A young man comes in and sits beside me. He’s dressed in extreme biking gear, sleeves rolled up above his elbows. He’s strapping, healthy and robust (just like in those HIV drug ads some people have accused of misleadingly making HIVers look “too healthy.” Hah). His veins bulge like those of a marathoner, as do the veins of many medicated HIVers who’ve lost some subcutaneous fat. Rather than conceal them, though, he seems to display them with pride.
I look down at the network of hypervisible veins beneath the skin of my own arm. Though I have been self-conscious about them in the past, there is something reassuring about being able to see my blood pumping around my body. That said, they also serve as a sign that I’m not like everyone else -- and maybe, too clearly, signal that I have HIV.

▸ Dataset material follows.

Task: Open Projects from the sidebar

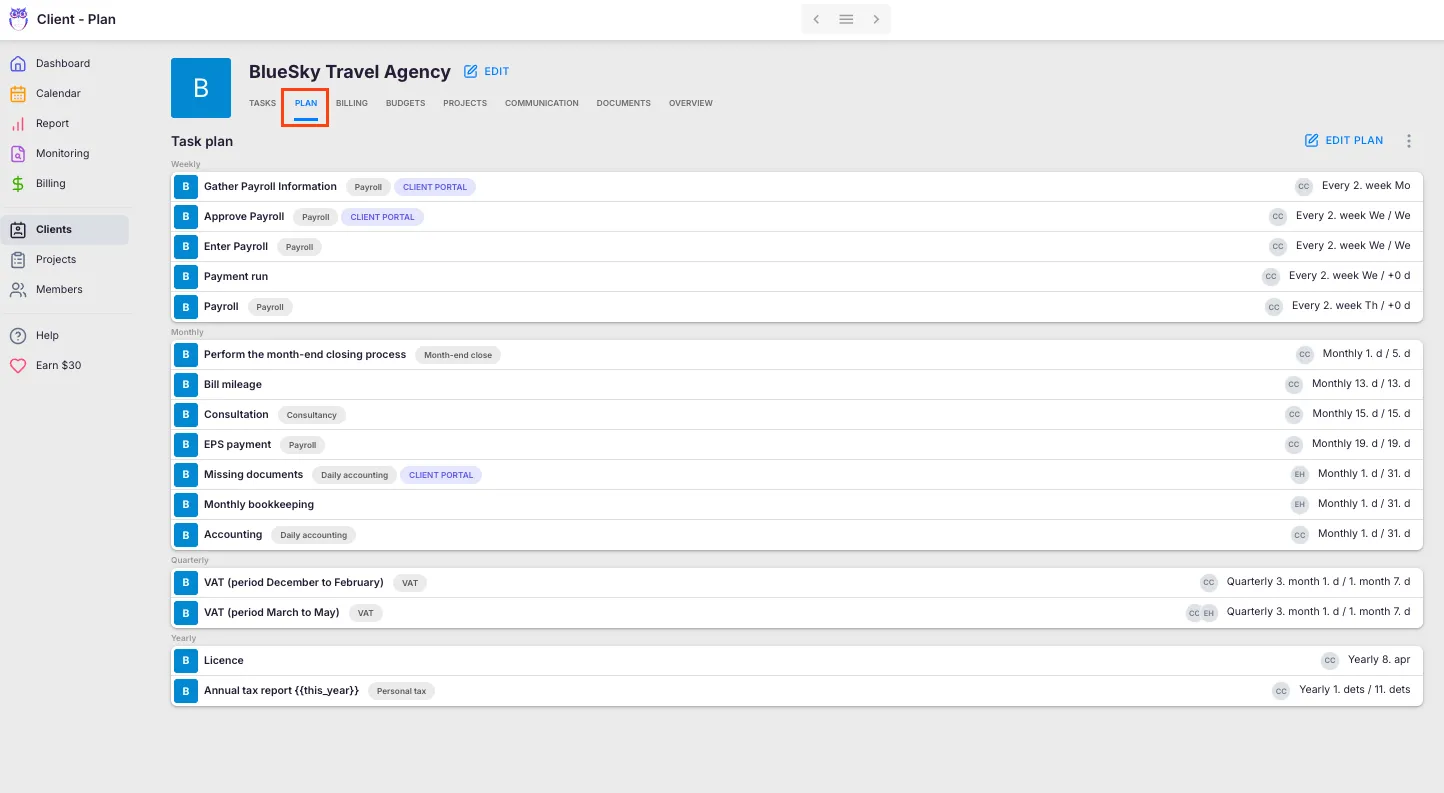Action: (55, 260)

I scan the faces around me. We’re all different: ages, sexes, races, sexual orientations. There are differences in the way we relate to our scars from our battle with HIV, too: Some of us hide or downplay them. Others, like the biker, flaunt them as though they were badges for having endured the disease. Marla too seems proud of her body; her jeans hug her skinny legs and a tank top reveals her stick-skinny arms. An older gentleman, in contrast, seems self-consciously concealed in a bulky turtleneck and voluminous pants. I look down at Vogue again and shiver a little with the irony. One thing’s for sure. No man-made face, boobs or butt could be more beautiful than the resilience and dignity of the people in this room. Every one of us has been transfigured, inside or out -- and sometimes badly disfigured -- but we are still sitting here on this hot summer day in 2002, 21 long years after it all began -- watching Jerry Springer, and alive.

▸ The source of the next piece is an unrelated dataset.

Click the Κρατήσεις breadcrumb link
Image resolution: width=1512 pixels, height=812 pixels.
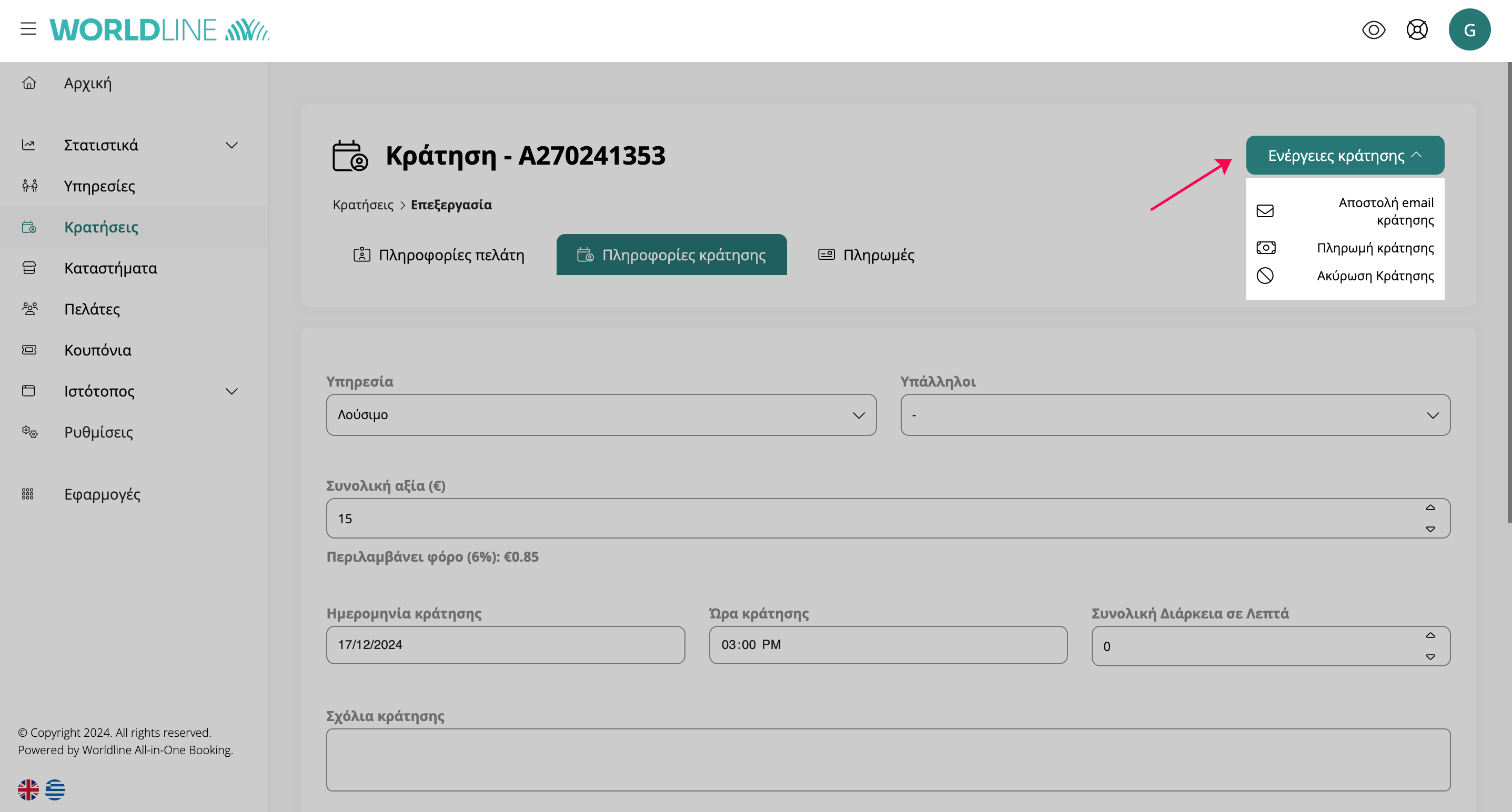362,205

I reintroduce myself to Marla and tell her how wonderful she looks. She says I look good too -- really good. “You shouldn’t read stuff like that,” she says, pointing to the magazine on my lap. “Don’t you know that no one in real life looks like people in magazines?” She winks at me. And suddenly I get it. I put Vogue aside, say goodbye to Marla, and slip out of the waiting room. I’ll call Donna tomorrow, to say maybe we can discuss fixing my face in the future. It’s not broken yet. Driving home, I catch my reflection in that most unforgiving of looking glasses -- the rearview mirror. I try to see myself through Marla’s eyes, and decide that maybe my cheeks aren’t gaunt so as much as they are...chiseled. Maybe my newly prominent mouth is a little Mick Jagger-meets-Angelina Jolie sexy. And that jawline that could open an envelope it’s so sharp? Maybe it’s distinguished.Maybe it’s all relative. Maybe though I don’t always like what I see in the looking glass, I need to remember that as long as I see someone there, I’m still here. Maybe that’s the real beauty of a face.
Names throughout have been changed for privacy.